Steven R. Peloquin, Peloquin & Minge, P.A., 15 North Main, P.O. Box 277, New York Mills, MN 56567 (for respondent)

 

            Considered and decided by Kalitowski, Presiding Judge; Lansing, Judge; and Wright, Judge.

S Y L L A B U S

A surveyor’s discovery that a previous surveyor’s report deviated from a professional standard of care by relying on quarter corners erroneously located about thirty feet east of their true location is a discovery of an error in a land survey that provides a basis for an action to recover damages if it is brought within two years of this discovery and within ten years of the alleged error in the initial survey.

O P I N I O N

LANSING, Judge

            This appeal is from a summary judgment dismissing the landowners’ professional-negligence and intentional-misrepresentation claims against a surveyor who performed a survey on the landowners’ property in 1997.  The landowners appeal the district court’s granting summary judgment and the underlying order allowing the surveyor to amend his answer to reassert a statute-of-limitations defense.  We affirm the order permitting amendment of the answer, but we reverse and remand the summary-judgment dismissal because the landowners brought their action within two years of the discovery of an error in the survey of land and a genuine issue of material fact exists on whether the alleged survey error proximately caused the landowners’ damages.

F A C T S

            James and Bonnie Willhite purchased property on Crystal Lake in Cass County in 1980.  After purchasing the property, the Willhites improved the western side of their land by completing a boat house and installing a septic drain field.  The Willhites’ immediate neighbors to the west, Cheryl and Donald Collins, purchased their property in 1971.  In 1996 the Collinses obtained a survey to determine the boundary line between the properties.  The Collinses’ survey showed that the Willhites’ western boundary line was located thirty feet east of where the Willhites believed it to be.  The Willhites concluded that the survey was in error and retained Schellack Engineering to survey the property.  Lowell Schellack performed the survey.  His initial survey and two survey revisions were consistent with the Collinses’ survey.

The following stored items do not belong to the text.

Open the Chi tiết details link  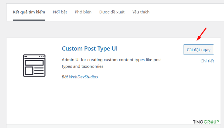click(207, 61)
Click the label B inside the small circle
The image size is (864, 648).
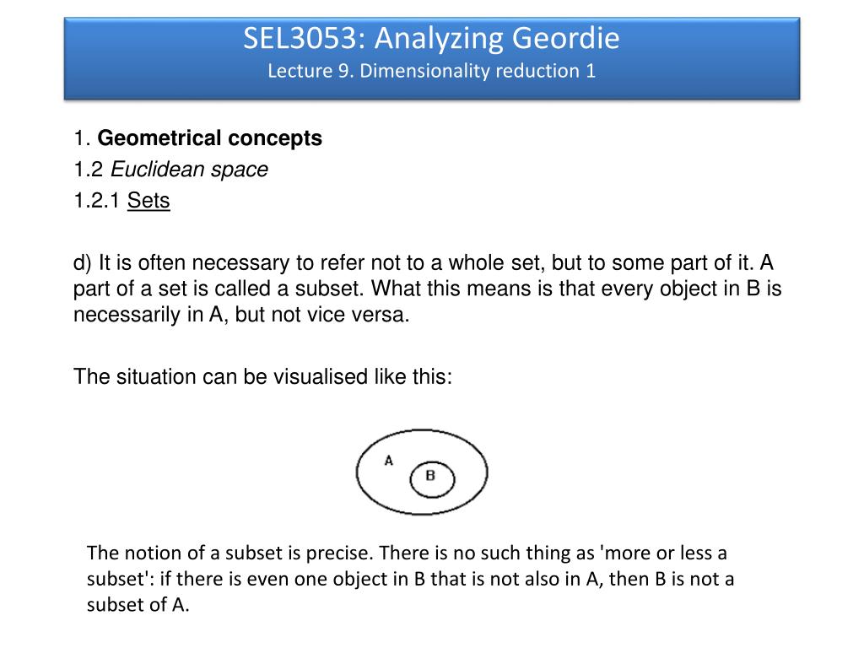(x=430, y=475)
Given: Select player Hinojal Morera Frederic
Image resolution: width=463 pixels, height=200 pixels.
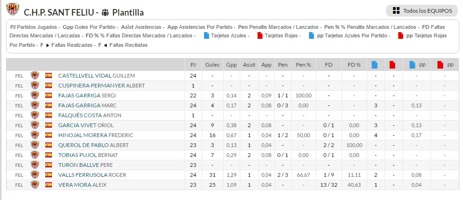Looking at the screenshot, I should coord(96,135).
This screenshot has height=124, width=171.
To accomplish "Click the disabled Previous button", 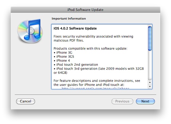I will tap(122, 101).
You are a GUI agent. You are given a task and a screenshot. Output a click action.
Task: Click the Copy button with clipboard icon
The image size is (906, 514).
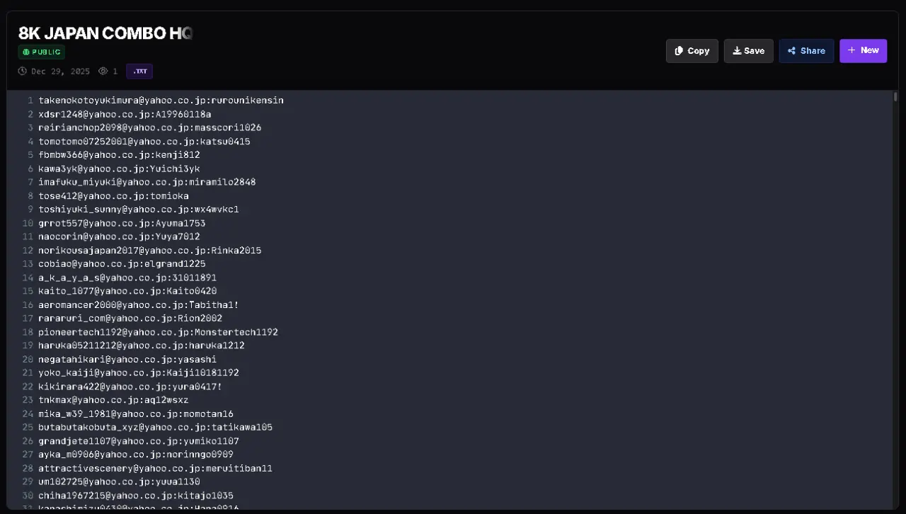point(692,51)
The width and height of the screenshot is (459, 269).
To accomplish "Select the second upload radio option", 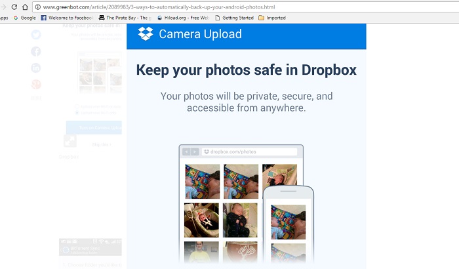I will click(76, 112).
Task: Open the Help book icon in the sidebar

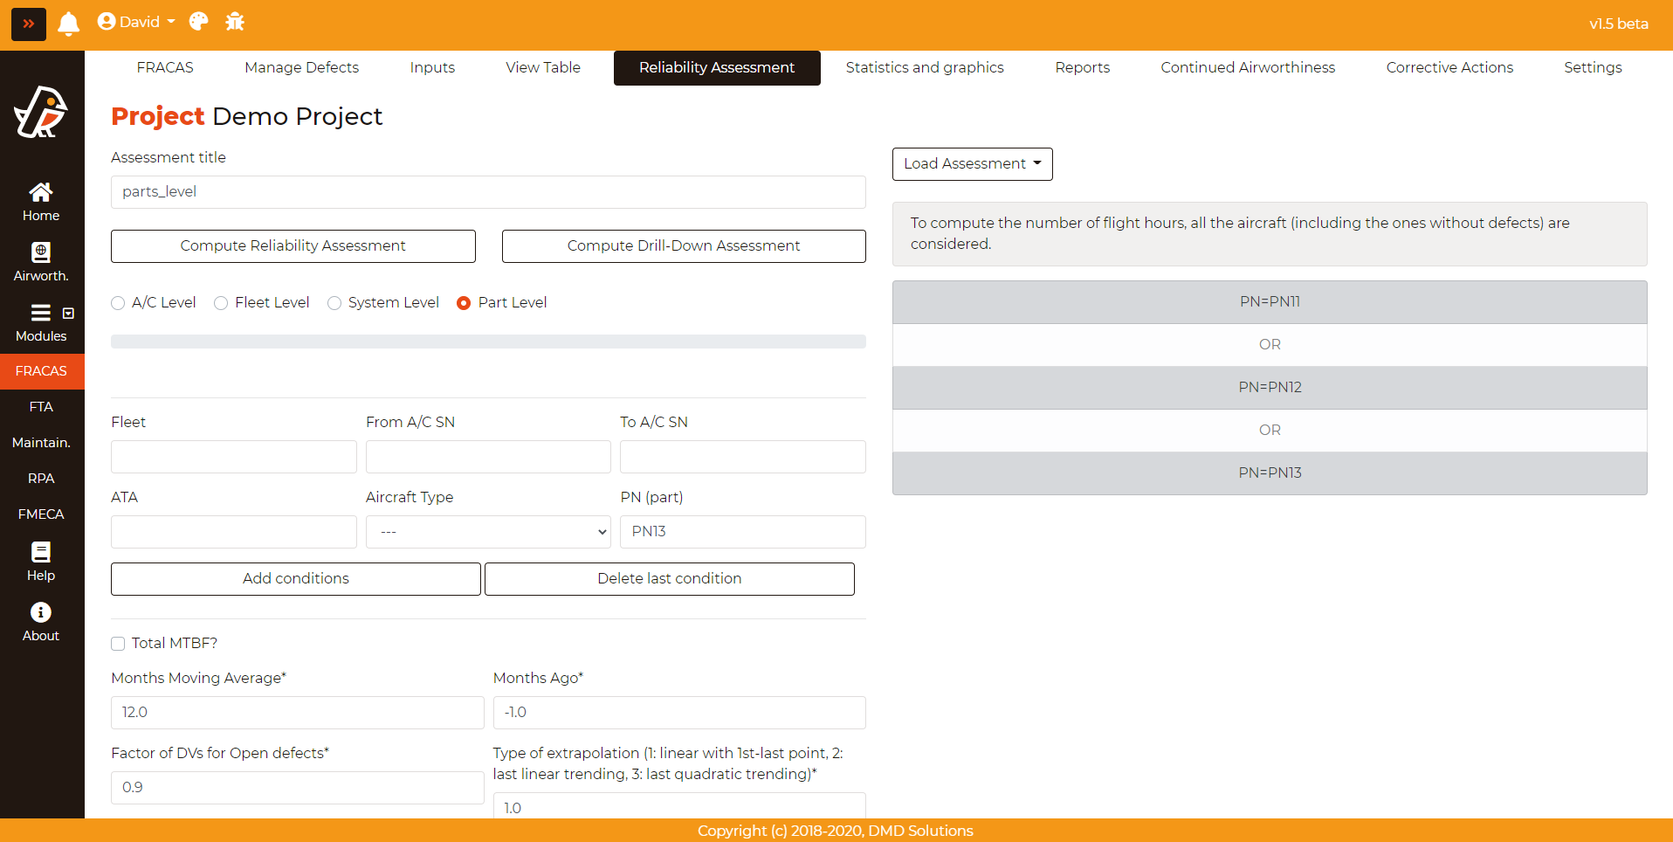Action: (41, 552)
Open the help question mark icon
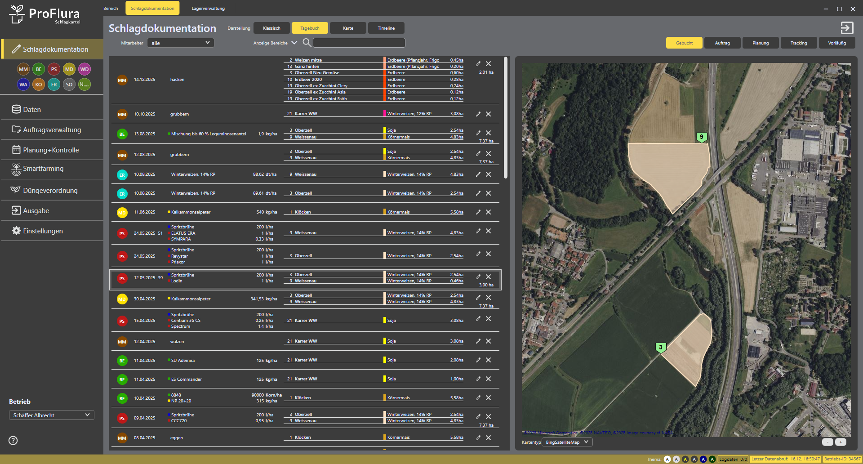Screen dimensions: 863x464 point(13,440)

In 1997 the Willhites initiated an adverse-possession action to establish ownership of the thirty-foot strip of land that the surveys showed was part of the Collinses’ property.  The Willhites also attempted to obtain a resurvey of the land but were unable to find a surveyor who was willing to undertake a new survey within a reasonable time period.  The district court determined that the Willhites had not exercised possession of the strip of property for a sufficient period of time to establish title by adverse possession.  The Willhites appealed, and this court affirmed the district court’s determination.  Willhite v. Collins, 2000 WL 1869564 (Minn. App. Dec. 26, 2000). 

            In April 2002, the Willhites retained Roger Mustonen to resurvey their property.  In the resurvey,  Mustonen determined that Schellack relied on an incorrectly relocated south quarter corner and erred in locating the true position of the north quarter corner, causing Schellack to make about a thirty-foot error in the Willhites’ survey.  According to Mustonen, he excavated evidence of the original south quarter corner and made measurements corroborated by global-positioning-system-survey instruments.  Mustonen reestablished the south quarter corner as an “obliterated” corner and the  north quarter corner as a “lost” corner and certified his survey results with the county.  His resurvey, based on the original south quarter corner and the reestablished north quarter corner, placed the Willhites’ western boundary line about twenty-seven feet to the west, close to the location that they originally claimed.

            After unsuccessfully attempting to vacate the adverse-possession judgment, the Willhites filed a complaint alleging, among other claims, that Schellack negligently performed a survey on their property that placed the western boundary of their property approximately thirty feet east of its true location.  The Willhites further alleged a claim of intentional misrepresentation and specific economic and noneconomic damages proximately caused by the surveying error.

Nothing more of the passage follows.